Don, I think your approach to that passage is incorrect. Though _ordinarily_ the slaughter of animals would constitute work and thus be a violation of the Sabbath, it was not such for the priests because the Lord of the Sabbath had made their work to be particularly appropriate to the Sabbath. Thus it is not a violation of the Sabbath that the minister engages in the strenuous work of preaching on that day. The same with David: _ordinarily_ it would have been a violation of the law for him to eat that bread, but the priest gave it to him because there was nothing else. You can see that as the law of necessity or of nature overriding the ceremonial law, but I think it would be better to recognize that from the time of its being given the ceremonial law was not intended to rule out such common sense as that the hungry have a legitimate claim on bread.

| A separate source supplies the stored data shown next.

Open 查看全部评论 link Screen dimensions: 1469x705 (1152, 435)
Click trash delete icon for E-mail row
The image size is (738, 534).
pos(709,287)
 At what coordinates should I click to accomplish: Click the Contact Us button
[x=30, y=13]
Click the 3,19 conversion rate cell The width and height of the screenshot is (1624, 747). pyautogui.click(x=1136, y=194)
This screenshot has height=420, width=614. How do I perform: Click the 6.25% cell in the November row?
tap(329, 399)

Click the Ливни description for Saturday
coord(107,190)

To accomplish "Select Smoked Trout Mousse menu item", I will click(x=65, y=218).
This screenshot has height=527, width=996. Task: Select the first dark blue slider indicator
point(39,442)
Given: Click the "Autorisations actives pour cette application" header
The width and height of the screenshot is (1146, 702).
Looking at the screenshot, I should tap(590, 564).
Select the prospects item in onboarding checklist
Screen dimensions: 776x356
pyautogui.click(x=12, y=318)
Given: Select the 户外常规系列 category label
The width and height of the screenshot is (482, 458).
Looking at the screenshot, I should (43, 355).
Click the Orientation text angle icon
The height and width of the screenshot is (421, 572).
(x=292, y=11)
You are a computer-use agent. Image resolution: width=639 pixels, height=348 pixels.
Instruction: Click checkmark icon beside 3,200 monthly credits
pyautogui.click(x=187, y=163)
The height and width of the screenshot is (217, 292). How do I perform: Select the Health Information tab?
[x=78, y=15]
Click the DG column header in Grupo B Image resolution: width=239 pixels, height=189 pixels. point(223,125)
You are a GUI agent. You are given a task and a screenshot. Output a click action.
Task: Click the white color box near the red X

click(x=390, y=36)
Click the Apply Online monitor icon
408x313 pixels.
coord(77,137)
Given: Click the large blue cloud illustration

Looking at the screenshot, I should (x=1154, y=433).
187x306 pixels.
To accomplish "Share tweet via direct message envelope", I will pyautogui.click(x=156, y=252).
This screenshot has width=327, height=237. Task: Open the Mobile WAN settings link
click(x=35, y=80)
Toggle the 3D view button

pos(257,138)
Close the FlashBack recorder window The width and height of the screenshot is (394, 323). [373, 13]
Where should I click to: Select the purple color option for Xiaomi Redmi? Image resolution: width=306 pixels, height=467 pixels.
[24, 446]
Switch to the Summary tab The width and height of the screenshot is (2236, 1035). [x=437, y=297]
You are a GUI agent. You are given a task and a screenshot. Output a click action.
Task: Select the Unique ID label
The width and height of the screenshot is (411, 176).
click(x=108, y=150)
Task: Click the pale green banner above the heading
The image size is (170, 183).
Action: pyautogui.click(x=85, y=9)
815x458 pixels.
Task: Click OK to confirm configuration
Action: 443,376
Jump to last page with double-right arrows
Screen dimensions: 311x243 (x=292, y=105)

So it seems to me that the only real question remaining on this thread is what to do with the person whose work, not in itself necessary, (e.g., not an ambulance driver; not work that is necessary to be done right now like fixing a critical leak), is circumstantially necessary for retaining a means of livelihood. The instances of slaves and servants are good ones; but again we need to be careful that we don't take compassion for those in tight spots and turn it into an excuse for pursuing our own pleasure on God's holy day. And we need to be sure that if we are going to counsel someone to believe that God will provide if they are fired for refusing to work on Sunday, that we are then ready to step up with more than counsel: with financial support and assistance in a new job search. I've never been in that situation, I'm thankful to say: and I've told employers I am never available to work on Sundays and sent emails with Larger Catechism quotes when it seemed that this might have been forgotten; but not all corporations have HR departments that will crack the whip on executives who overstep their bounds.


----------



## Scott1 (Aug 25, 2011)

> Nehemiah 13 - Matthew Henry's Concise Commentary on the Bible
> 
> 
> Sabbath-breaking restrained.
> ...



Matthew Henry commentary on Numbers 15


> Verses 30-36 Those are to be reckoned presumptuous sinners, who sin designedly against God's will and glory. Sins thus committed are exceedingly sinful. He that thus breaks the commandment reproaches the Lord. He also despises the word of the Lord. Presumptuous sinners despise it, thinking themselves too great, too good, and too wise, to be ruled by it. A particular instance of presumption in the sin of sabbath-breaking is related. The offence was gathering sticks on the sabbath day, to make a fire, whereas the people were to bake and seethe what they had occasion for, the day before, exodus 16:23. This was done as an affront both to the law and to the Lawgiver. God is jealous for the honour of his sabbaths, and will not hold him guiltless who profanes them, whatever men may do. God intended this punishment for a warning to all, to make conscience of keeping holy the sabbath. And we may be assured that no command was ever given for the punishment of sin, which, at the judgment day, shall not prove to have come from perfect love and justice. The right of God to a day of devotion to himself, will be disputed and denied only by such as listen to the pride and unbelief of their hearts, rather than to the teaching of the Spirit of truth and life. Wherein consists the difference between him who was detected gathering sticks in the wilderness on the day of God, and the man who turns his back upon the blessings of sabbath appointments, and the promises of sabbath mercies, to use his time, his cares, and his soul, in heaping up riches; and waste his hours, his property, and his strength in sinful pleasure? Wealth may come by the unhallowed effort, but it will not come alone; it will have its awful reward. Sinful pursuits lead to ruin.


----------



## TimV (Aug 25, 2011)

I didn't see anything about milking there.


----------



## TimV (Aug 25, 2011)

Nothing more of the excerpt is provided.